The play provoked something of an upset. There were complaints both about the "horrific" content (particularly the infamous Room 101 scene where Smith is threatened with torture by rats) and the "subversive" nature of the play. Most were worried by the depiction of a totalitarian governmental regime controlling the population's freedom of thought, and four Members of Parliament from the governing Conservative Party tabled motions in the House of Commons for the scheduled Thursday second performance to be cancelled. There was also a report in the Daily Express newspaper of 42-year-old Beryl Merfin of Herne Bay collapsing and dying as she watched the production, under the headline "Wife dies as she watches", allegedly from the shock of what she had seen.
Amidst objections the BBC went ahead with the performance, although the decision went to the heights of the Board of Governors, which narrowly voted in favour of the second performance. This was even introduced live on camera by Head of Drama Michael Barry himself, who had already appeared on the Monday's edition of the topical news programme Panorama to defend the production. The seven million viewers who did tune in for the Thursday performance constituted the largest television audience in the UK since the Coronation the previous year, and even the Queen and Prince Philip made it known publicly that they had watched and enjoyed the play.
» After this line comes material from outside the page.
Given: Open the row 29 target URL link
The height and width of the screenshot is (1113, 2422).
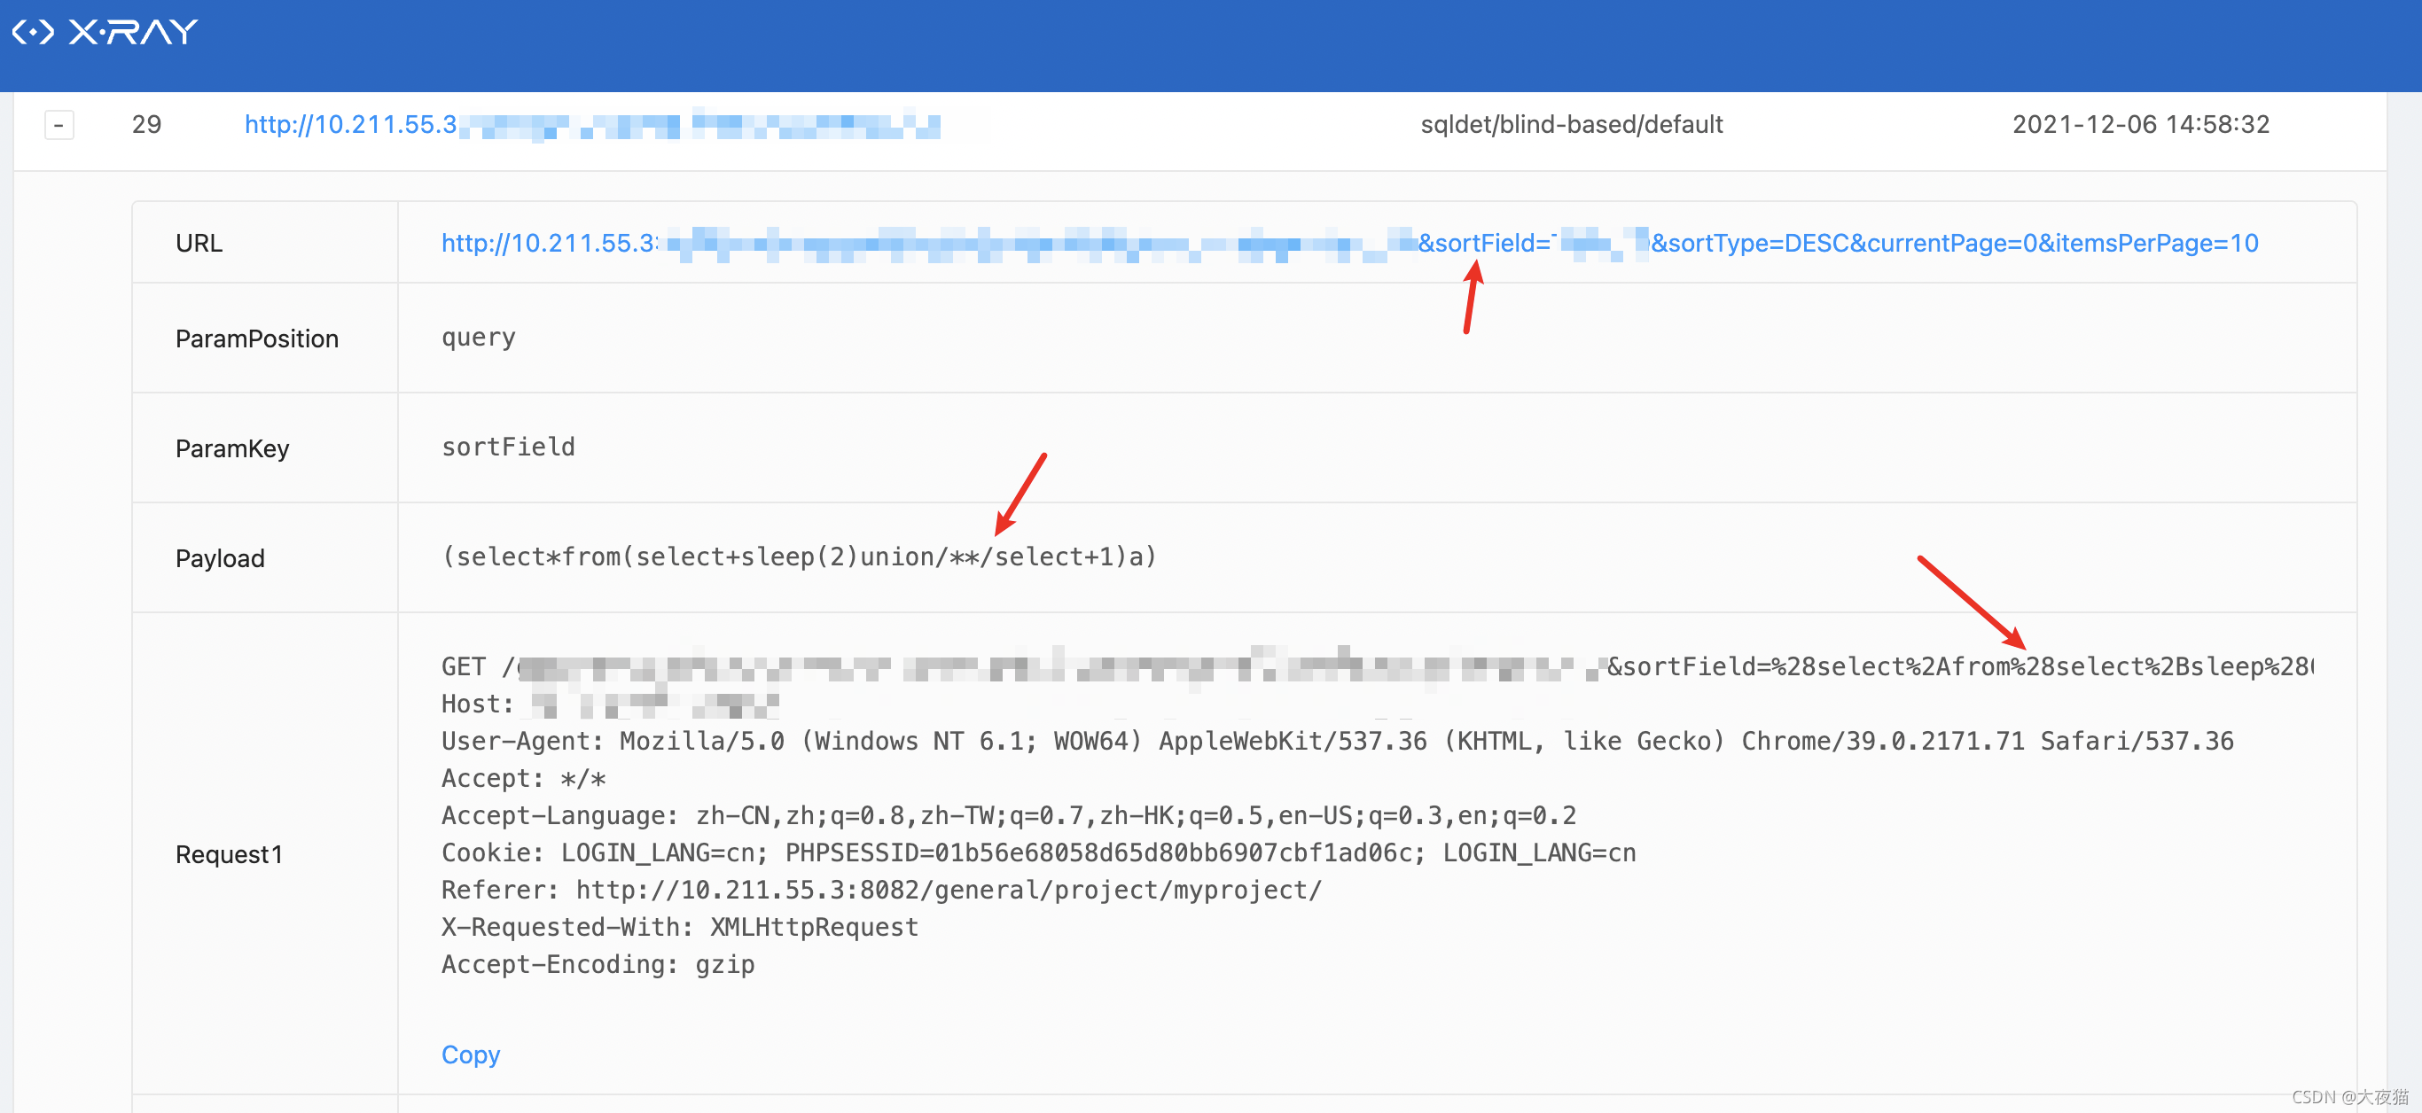Looking at the screenshot, I should tap(350, 125).
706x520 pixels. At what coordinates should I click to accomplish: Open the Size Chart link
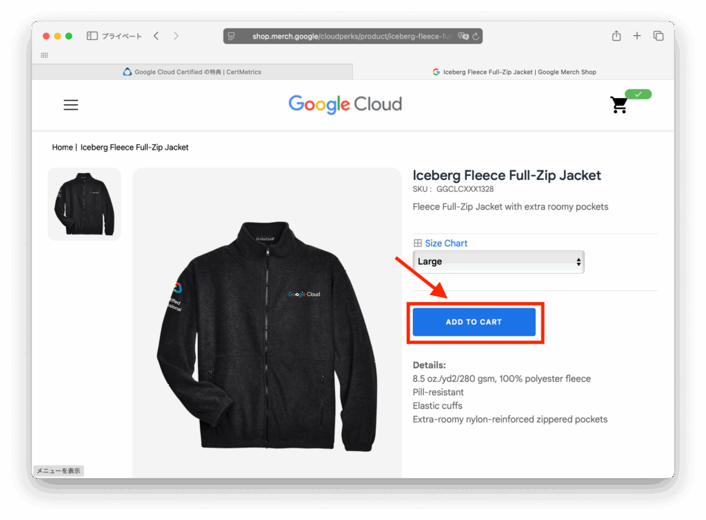(x=445, y=243)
When it had become clear what an important production Nineteen Eighty-Four was, it was arranged for the second performance to be telerecorded onto 35mm film the first performance having simply disappeared off into the ether, as it was shown live, seen only by those who were watching on the Sunday evening. At this stage, Videotape recording was still at the development stage and television images could only be preserved on film by using a special recording apparatus (known as "telerecording" in the UK and "kinescoping" in the USA), but was only used sparingly, then in Britain for historic preservation reasons and not for pre-recording. It is thus the second performance that survives in the archives, one of the earliest surviving British television dramas.